1982 bat ihn sein Wurzel-Lama, S.H., der 16. Karmapa, in den Westen zu reisen, um auch dort das Phowa zu lehren. Rinpoche war mit ungefähr 40 Jahren noch recht jung und konnte sowohl durch die Lehren als auch durch seine Persönlichkeit insbesondere junge Leute aus alternativen Kreisen begeistern. Es entstanden in verschiedenen Ländern Dharma-Zentren unter seiner Führung. Zu den ersten Zentren zählten in Deutschland Drikung Ngaden Chöling in Medelon und unser Zentrum in Aachen, um dessen Eröffnung Ani Elke ihn damals bat.

Rinpoche kam in den letzten 42 Jahren immer wieder nach Deutschland und gab verschiedene Übertragungen und Unterweisungen zu Vajrasattva, Buddha Amitabha, Guru Dragpo usw. Zwei Phowa-Kurse (1987 und 2007) durften wir in Aachen mit ihm durchführen. Ein besonderes Ereignis war 1999 die Einweihung des neuen Zentrumshauses in der Oppenhoffallee, bei dem „zufällig“ auch die Gruppe von Drikung-Mönchen der ersten „World Peace Tour“ gerade bei uns zu Besuch war. Aus diesem glückverheißenden Zusammentreffen ist auch die CD „The Sound of Dharma“ entstanden, auf der die einzigartige Stimme Rinpoches und sein hingebungsvoller Gesang verewigt sind.

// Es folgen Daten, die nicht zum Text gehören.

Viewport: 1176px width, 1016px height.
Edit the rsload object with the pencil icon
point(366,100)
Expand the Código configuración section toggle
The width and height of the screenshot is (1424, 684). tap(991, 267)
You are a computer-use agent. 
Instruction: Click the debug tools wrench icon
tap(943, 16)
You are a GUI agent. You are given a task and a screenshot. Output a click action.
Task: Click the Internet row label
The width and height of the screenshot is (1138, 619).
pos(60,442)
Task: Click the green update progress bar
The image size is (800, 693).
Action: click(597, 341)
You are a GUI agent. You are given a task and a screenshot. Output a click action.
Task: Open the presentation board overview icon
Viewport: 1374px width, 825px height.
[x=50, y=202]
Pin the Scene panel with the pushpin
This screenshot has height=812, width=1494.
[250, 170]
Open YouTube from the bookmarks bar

Rinpoche war bezüglich der Vermittlung des Dharma sehr traditionell und konstant. Mitunter hatten z.B. nach der Teilnahme an mehreren Phowa-Kursen bestimmte Formulierungen aus den Unterweisungen feste Eindrücke im eigenen Geist hinterlassen. Zudem erreichte Rinpoche durch seine bewusst einfache Sprache sowohl im Tibetischen als auch im Englischen die Zuhörer direkt im Herzen, wie es ein Praktizierender einmal treffend formulierte. Dies war Rinpoche ein großes Anliegen, damit jede und jeder die Lehren verstehen und praktizieren kann.

Genaues Zuhören war aber dennoch gefordert. Die Aussage: „as I already mentioned” ist sicher allen Zuhörern noch im Ohr. Rinpoche gab nicht nur viel, er forderte auch etwas von seinen Schülerinnen und Schülern. Er konnte ein strenger und unbequemer Lehrer sein, der einige auch an ihre Grenzen brachte, um ihnen Möglichkeiten der Entwicklung zu bieten und selbstbezogene Gewohnheiten wahrzunehmen und im besten Falle abzulegen. Mit keinem anderen Lehrer konnte ich so intensive Auseinandersetzungen führen wie mit ihm. Dafür brauchte er gar nicht persönlich anwesend zu sein. Es gab aber auch genügend Begebenheiten, wo wir Tränen gelacht haben.

Rinpoche wurde in Kham, Osttibet, geboren und die Khampas sind für ihre Willensstärke und ihr gesundes Selbstbewusstsein bekannt. Eine Qualität, die ich sehr an ihm geschätzt habe, war, dass er sich durch gute Argumente von einer Sache überzeugen ließ und nicht auf der eigenen Ansicht beharrte.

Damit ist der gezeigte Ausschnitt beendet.